*** Stored data Section Begins ***
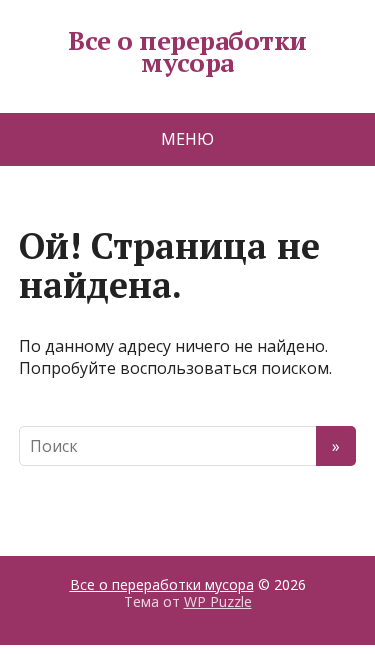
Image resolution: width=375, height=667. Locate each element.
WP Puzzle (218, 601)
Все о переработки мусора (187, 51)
*** Stored data Section Ends ***
*** Stored data Section Begins ***
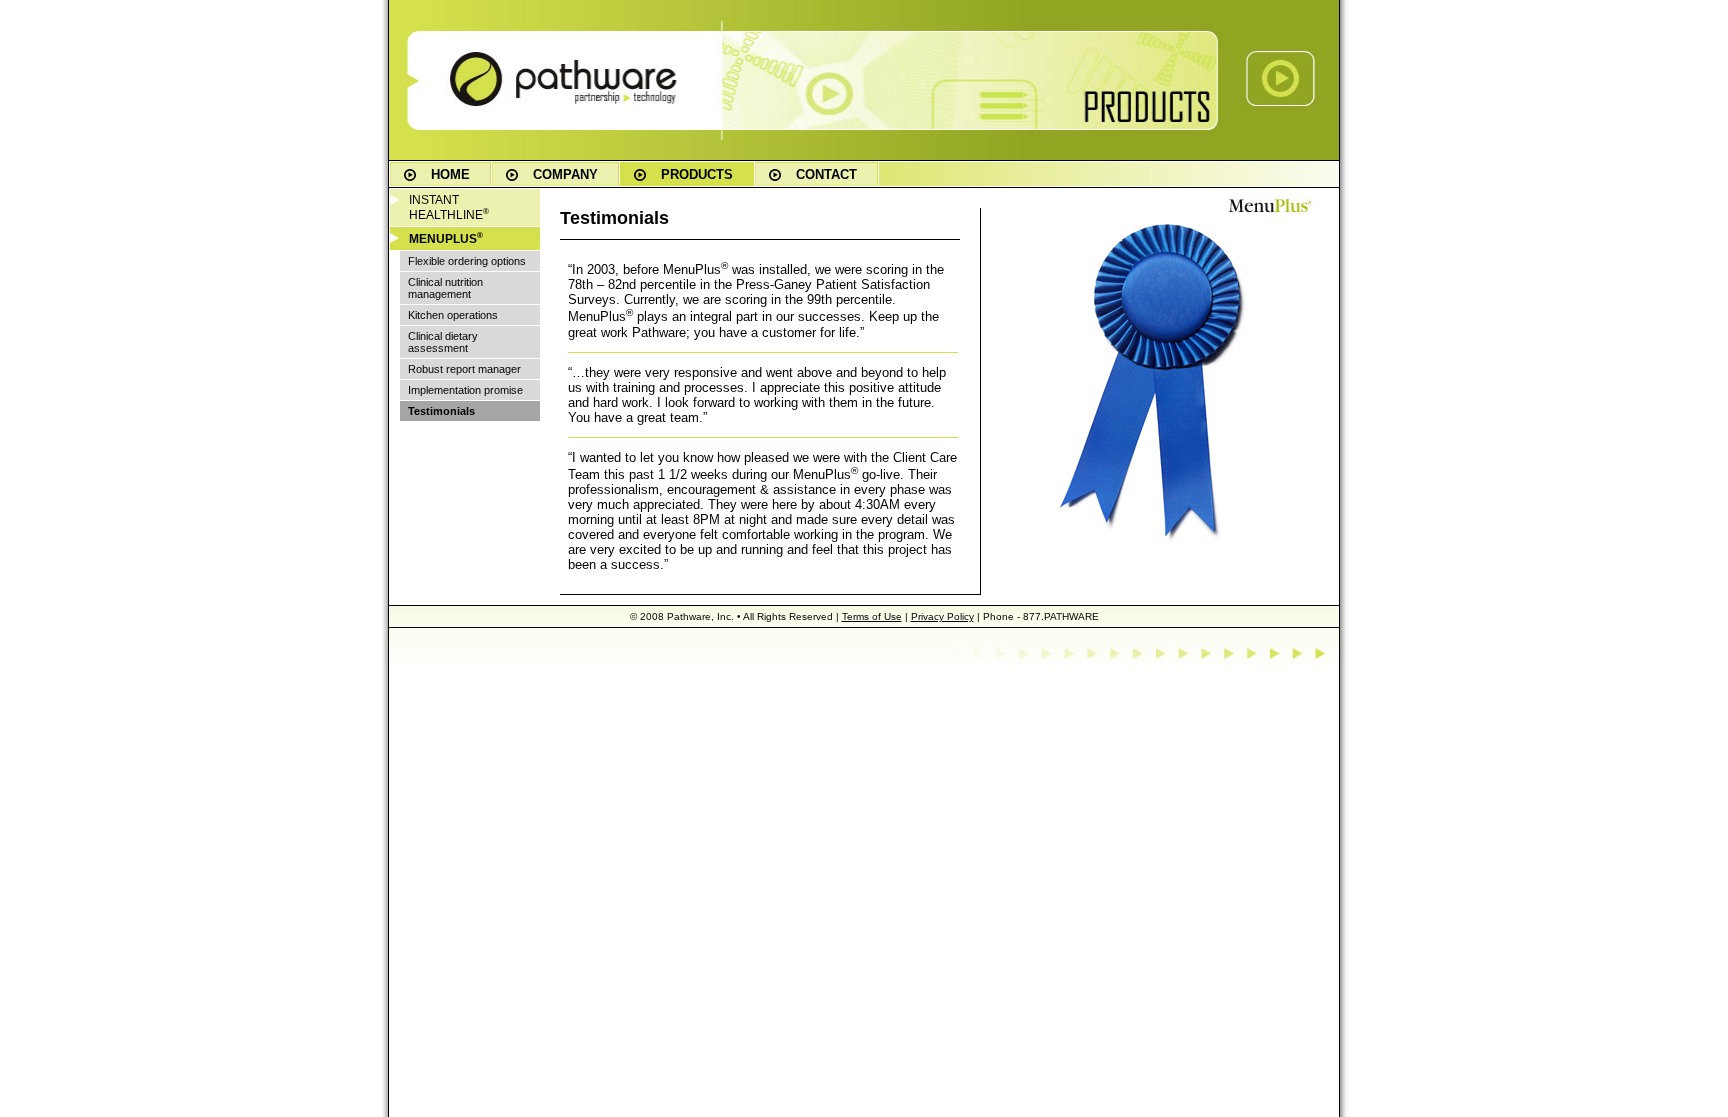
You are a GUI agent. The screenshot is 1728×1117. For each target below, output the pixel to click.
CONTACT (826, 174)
*** Stored data Section Ends ***
=== Your instructions ===
From the listing above, repeat exactly the lines starting at the line that includes "You are a GUI" and ending at the line that includes "CONTACT (826, 174)", with nothing outside that span.

=== Exercise output ===
You are a GUI agent. The screenshot is 1728×1117. For each target below, output the pixel to click.
CONTACT (826, 174)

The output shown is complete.